Today the Public Employee Benefits Board is scheduled to consider a proposal to offer taxpayer-subsidized health insurance to “domestic partners” — not only gay couples, but opposite-sex cohabitants who aren’t interested in tying the knot.
The extension of benefits to “partners” of government employees has been backed for years by Nevada’s higher education system. The state’s eight college and university presidents submitted a letter to the board a few months ago claiming that a lack of “reciprocal beneficiary coverage” to workers in “spouse-like relationships” is hurting their ability to attract top faculty and staff.
UNLV President David Ashley and retiring UNLV law school Dean Richard Morgan plan to testify on behalf of the proposal at today’s board meeting.
“I think for any major university these days, it is a very important point of competition,” Mr. Ashley said.
The plan has outraged the man who led the initiative to put a gay-marriage ban in Nevada’s constitution. Richard Ziser, chairman of Nevada Concerned Citizens, fired off his own letter to the benefits board: “The marriage amendment … is a clearly stated directive of the public policy in this state.”

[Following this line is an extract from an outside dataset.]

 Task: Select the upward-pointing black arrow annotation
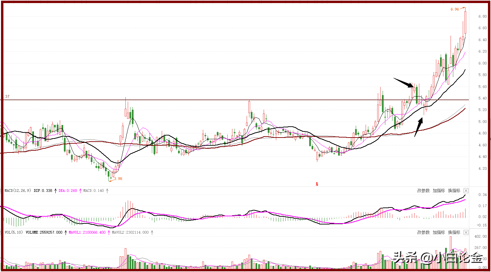[x=419, y=127]
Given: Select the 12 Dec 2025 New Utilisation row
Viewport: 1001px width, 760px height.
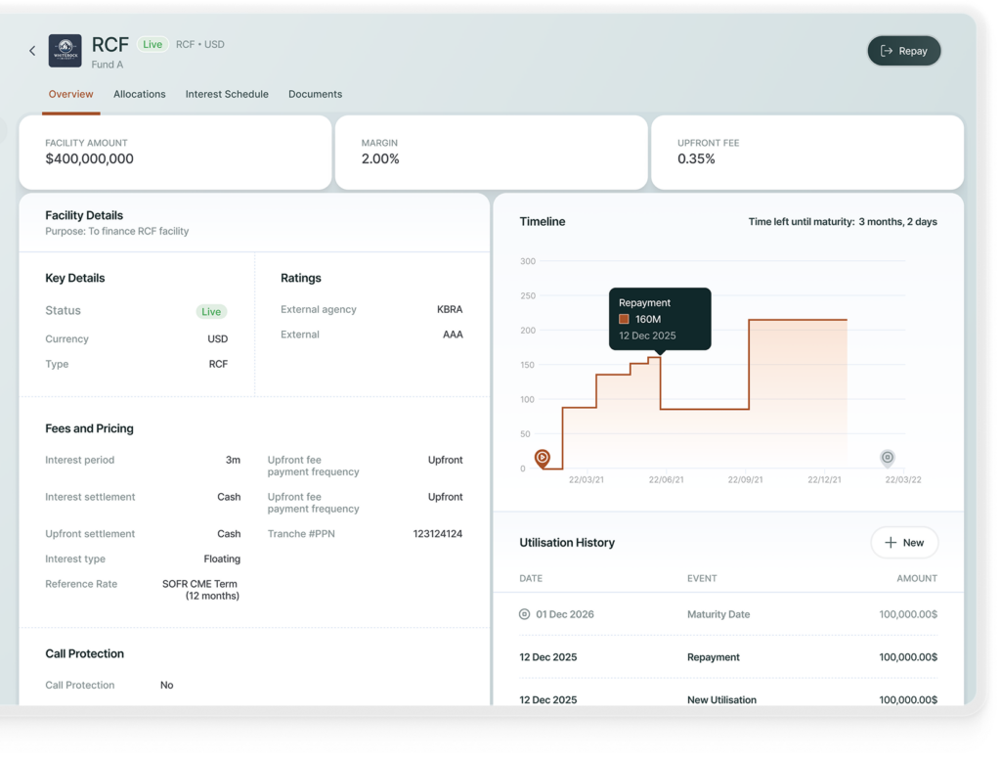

It’s debatable whether the state should have any interest in regulating marriage of any kind. Consenting adults are best left to themselves to enter relationships, establish commitments to one another and build wealth together.
But this proposal isn’t about mere recognition. It’s about making taxpayers, including tens of thousands who have no health insurance themselves, accrue added bills to help pay for coverage for scores of people who either already have medical benefits or have the means to buy coverage on their own. And it’s about who has the prerogative to make the decision.
The Public Employee Benefits Board is not accountable to the electorate. Higher education officials know they’d have trouble getting this proposal through the Legislature or approved via ballot initiative, so they’re trying to cram it through an appointed panel loyal to public employees, bypassing the taxpayers who pay the bills.
Nevada’s public employee benefits system is already on the road to insolvency, its future costs threatening to bust the budgets of every branch of government. Now the board that administers this plan is being asked to extend coverage to hundreds — perhaps thousands — of additional people who could be no more than longtime roommates of government workers?
Such an expensive proposition warrants open, extensive debate by elected policymakers. The Benefits Board should reject offering domestic partner benefits to state workers as an costly “added freebie” and leave the decision to the Legislature or the voters.
At that point, to stand a realistic chance, proponents would be wise to insist on a plan under which public servants agree to pick up the entire added cost through their own premiums and co-pays.